Author: N.H. Crowhurst

Tubes are not the only devices used for amplification. Transistors use an entirely different principle. We could epitomize the operation of a tube by saying that the plate and grid voltages combine to control the plate-to-cathode current. Or alternatively, in a given arrangement, the grid voltage controls the voltage and current in the plate-to-cathode circuit. In a transistor, it is the current in the circuit between emitter and base that controls the voltage and current between collector and base.

Comparison between a vacuum tube and a transistor

To understand what all this means, we need to know something about a transistor. It is essentially a piece of special alloy, using germanium or silicon as a base, with very small amounts (a few parts in a million, very accurately controlled) of an "impurity" added. Two electrodes are connected to this carefully blended base. They may be point contact "whiskers" or a "grown junction," formed by a process called electrolytic deposition.

Transistor operation: current in emitter circuit (at low voltage) produces almost identical current flow in the collector circuit (at much higher voltage).

However it is made, the transistor works by having a potential applied to the electrode called the collector in the direction against the normal flow of current for this kind of device. (Either of the junctions between the electrodes and the base would act as a rectifier allowing current to flow one way but not the other).

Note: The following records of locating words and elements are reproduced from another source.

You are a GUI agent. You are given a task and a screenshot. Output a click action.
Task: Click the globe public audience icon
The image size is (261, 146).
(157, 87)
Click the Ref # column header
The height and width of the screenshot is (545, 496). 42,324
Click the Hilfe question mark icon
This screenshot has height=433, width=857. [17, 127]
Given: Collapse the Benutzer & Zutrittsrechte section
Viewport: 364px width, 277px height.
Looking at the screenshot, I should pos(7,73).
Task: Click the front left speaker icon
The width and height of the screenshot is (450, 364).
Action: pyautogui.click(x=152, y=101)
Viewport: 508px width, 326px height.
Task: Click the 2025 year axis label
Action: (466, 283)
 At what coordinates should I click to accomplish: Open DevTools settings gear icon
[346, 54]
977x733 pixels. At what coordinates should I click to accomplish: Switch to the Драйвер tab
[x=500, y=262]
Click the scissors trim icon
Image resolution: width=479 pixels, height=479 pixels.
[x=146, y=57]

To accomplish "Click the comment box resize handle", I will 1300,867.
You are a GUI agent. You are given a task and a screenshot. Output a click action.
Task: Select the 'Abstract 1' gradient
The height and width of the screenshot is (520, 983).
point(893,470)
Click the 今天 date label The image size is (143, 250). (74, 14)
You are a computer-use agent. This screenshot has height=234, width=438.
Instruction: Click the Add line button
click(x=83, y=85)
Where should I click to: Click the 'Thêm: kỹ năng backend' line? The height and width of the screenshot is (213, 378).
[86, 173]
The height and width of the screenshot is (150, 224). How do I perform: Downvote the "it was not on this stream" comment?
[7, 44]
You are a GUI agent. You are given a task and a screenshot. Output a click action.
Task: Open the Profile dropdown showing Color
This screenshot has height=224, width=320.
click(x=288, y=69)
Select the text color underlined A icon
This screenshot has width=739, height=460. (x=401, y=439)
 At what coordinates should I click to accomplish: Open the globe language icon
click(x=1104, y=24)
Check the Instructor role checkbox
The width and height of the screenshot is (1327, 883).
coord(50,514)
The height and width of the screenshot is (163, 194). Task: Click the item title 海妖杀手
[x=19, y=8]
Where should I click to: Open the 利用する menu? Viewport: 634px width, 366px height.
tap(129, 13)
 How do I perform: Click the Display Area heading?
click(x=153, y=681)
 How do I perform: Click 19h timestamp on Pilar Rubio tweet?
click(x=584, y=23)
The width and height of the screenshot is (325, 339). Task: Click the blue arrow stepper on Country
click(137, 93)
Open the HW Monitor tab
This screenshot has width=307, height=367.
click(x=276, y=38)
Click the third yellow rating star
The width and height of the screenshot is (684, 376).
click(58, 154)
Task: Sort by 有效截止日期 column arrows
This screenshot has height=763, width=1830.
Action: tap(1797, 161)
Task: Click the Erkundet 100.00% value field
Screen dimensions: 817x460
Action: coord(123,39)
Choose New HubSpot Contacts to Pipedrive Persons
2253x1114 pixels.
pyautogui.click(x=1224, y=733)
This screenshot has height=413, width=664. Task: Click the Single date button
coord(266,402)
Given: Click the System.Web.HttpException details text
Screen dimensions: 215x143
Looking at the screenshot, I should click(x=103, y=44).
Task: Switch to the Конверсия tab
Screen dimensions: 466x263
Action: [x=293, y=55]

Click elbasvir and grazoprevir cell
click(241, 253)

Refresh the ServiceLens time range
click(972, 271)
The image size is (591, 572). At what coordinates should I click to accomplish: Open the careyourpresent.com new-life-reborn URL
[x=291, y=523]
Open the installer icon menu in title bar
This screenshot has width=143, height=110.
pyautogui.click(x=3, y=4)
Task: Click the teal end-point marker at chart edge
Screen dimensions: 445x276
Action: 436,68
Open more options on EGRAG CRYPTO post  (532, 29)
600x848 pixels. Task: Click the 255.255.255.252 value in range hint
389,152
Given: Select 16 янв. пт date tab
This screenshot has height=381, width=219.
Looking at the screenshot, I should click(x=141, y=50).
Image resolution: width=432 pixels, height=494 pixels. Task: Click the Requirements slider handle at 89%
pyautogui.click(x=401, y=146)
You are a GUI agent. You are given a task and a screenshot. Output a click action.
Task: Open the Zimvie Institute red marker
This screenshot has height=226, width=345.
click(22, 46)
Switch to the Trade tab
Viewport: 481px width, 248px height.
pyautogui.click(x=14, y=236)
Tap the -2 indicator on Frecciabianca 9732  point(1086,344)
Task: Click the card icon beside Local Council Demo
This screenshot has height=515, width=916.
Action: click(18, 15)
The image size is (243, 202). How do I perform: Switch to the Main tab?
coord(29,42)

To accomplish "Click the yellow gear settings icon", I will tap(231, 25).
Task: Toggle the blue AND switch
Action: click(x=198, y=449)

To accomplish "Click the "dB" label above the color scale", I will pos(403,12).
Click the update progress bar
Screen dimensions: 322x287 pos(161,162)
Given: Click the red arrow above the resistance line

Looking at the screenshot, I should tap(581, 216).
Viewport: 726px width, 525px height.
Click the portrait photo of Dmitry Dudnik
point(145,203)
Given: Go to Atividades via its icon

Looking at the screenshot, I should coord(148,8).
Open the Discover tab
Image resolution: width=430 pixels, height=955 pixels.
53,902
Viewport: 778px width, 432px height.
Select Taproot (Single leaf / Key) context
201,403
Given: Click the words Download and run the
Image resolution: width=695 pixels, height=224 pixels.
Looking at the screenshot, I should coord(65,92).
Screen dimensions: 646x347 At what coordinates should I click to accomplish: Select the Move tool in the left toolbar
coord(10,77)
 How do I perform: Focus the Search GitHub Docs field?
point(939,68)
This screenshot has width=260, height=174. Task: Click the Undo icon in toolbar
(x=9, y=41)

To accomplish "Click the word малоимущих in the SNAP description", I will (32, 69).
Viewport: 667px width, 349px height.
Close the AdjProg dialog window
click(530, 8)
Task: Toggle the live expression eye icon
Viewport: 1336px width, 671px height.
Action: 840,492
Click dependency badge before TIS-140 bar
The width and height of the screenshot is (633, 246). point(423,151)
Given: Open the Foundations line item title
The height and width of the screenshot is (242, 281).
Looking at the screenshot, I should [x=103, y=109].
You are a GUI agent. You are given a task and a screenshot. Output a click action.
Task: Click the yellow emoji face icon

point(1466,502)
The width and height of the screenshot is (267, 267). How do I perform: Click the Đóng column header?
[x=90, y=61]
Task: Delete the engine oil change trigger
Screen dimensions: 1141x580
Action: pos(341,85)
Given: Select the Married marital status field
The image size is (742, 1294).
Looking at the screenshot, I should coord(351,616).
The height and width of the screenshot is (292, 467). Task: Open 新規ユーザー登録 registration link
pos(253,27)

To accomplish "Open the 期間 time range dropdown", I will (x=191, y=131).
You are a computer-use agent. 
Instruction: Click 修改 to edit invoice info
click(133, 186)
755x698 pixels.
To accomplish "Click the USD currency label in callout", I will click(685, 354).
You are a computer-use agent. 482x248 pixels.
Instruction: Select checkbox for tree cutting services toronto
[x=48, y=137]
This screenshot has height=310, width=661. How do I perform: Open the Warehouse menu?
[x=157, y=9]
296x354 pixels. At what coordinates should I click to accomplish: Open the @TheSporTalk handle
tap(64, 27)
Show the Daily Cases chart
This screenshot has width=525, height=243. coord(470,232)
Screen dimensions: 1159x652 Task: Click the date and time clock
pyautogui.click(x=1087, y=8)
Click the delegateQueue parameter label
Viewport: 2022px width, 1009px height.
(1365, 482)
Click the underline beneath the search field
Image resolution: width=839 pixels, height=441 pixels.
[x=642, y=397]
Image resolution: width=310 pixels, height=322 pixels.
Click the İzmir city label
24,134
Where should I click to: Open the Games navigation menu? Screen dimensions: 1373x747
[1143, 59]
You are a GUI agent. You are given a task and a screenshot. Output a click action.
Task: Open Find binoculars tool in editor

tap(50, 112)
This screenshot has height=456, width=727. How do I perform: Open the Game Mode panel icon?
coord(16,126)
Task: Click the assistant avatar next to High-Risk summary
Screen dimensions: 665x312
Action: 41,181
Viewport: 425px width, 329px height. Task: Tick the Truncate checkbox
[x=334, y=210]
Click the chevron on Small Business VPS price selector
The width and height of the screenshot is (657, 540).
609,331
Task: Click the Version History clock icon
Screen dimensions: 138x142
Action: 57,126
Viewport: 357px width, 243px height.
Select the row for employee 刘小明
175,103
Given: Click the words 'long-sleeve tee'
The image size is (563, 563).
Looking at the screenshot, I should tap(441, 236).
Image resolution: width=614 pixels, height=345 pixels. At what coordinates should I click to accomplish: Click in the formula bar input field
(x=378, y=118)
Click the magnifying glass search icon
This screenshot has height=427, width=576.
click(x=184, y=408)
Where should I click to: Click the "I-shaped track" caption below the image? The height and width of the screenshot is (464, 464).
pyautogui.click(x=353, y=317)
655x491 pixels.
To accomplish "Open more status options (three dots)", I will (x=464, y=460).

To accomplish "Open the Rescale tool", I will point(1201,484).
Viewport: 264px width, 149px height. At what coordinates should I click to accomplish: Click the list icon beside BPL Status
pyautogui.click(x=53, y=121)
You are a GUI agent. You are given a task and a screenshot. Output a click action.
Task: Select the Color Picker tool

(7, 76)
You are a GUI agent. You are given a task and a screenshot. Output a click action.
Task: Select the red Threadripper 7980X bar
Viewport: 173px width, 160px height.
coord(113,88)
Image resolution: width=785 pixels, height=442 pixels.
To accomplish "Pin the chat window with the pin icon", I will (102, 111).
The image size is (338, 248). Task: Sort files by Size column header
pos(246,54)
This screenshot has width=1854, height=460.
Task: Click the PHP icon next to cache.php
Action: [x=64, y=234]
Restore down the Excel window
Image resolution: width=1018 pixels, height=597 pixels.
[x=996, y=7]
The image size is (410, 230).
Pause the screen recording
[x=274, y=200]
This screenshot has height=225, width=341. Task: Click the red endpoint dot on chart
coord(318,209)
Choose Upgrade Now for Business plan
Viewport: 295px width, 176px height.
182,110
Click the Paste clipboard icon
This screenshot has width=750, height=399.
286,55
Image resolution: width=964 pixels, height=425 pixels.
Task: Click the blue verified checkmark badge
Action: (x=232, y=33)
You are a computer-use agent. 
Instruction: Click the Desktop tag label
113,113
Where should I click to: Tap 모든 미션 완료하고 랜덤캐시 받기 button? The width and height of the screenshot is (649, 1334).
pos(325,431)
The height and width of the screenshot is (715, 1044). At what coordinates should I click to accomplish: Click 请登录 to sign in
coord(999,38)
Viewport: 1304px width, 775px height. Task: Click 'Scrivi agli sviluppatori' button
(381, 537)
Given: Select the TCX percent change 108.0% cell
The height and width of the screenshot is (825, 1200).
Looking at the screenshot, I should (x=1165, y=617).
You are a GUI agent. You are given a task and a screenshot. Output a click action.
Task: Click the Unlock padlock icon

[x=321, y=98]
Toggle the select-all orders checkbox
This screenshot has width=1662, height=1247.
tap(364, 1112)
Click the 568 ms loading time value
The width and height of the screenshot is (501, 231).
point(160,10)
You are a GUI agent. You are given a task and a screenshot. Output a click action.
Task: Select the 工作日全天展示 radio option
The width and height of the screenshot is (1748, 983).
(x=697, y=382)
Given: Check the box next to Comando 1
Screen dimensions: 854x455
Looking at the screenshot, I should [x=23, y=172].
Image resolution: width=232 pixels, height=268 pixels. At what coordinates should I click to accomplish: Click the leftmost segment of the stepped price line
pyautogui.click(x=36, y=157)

Until the emitter circuit has current flowing in it, the current in the collector will be very small - almost zero. When current is drawn through the emitter in the direction of easy flow, however, it allows an almost equal flow of current between collector and base, so the total current flowing in the base circuit is quite small compared to the other currents in the circuit. This action can be regarded as the emitter supplying the base with surplus electrons, which the collector can then draw off. The collector current is dependent on the emitter current. It is, af course, also dependent on the collector voltage; if there were no voltage on the collector, no current would flow in the collector circuit.

Amplification is achieved, as in the tube circuit, by connecting a resistor in the collector circuit, so the changes in collector current (which follow the changes in emitter current) produce fluctuations in collector voltage. We can, therefore, make an amplifier by having the current in the emitter circuit control the current and voltage in the collector circuit.

Transistor amplification: current fluctuations in emitter and collector circuit are almost identical; emitter voltages are smaller, collector voltages are much higher.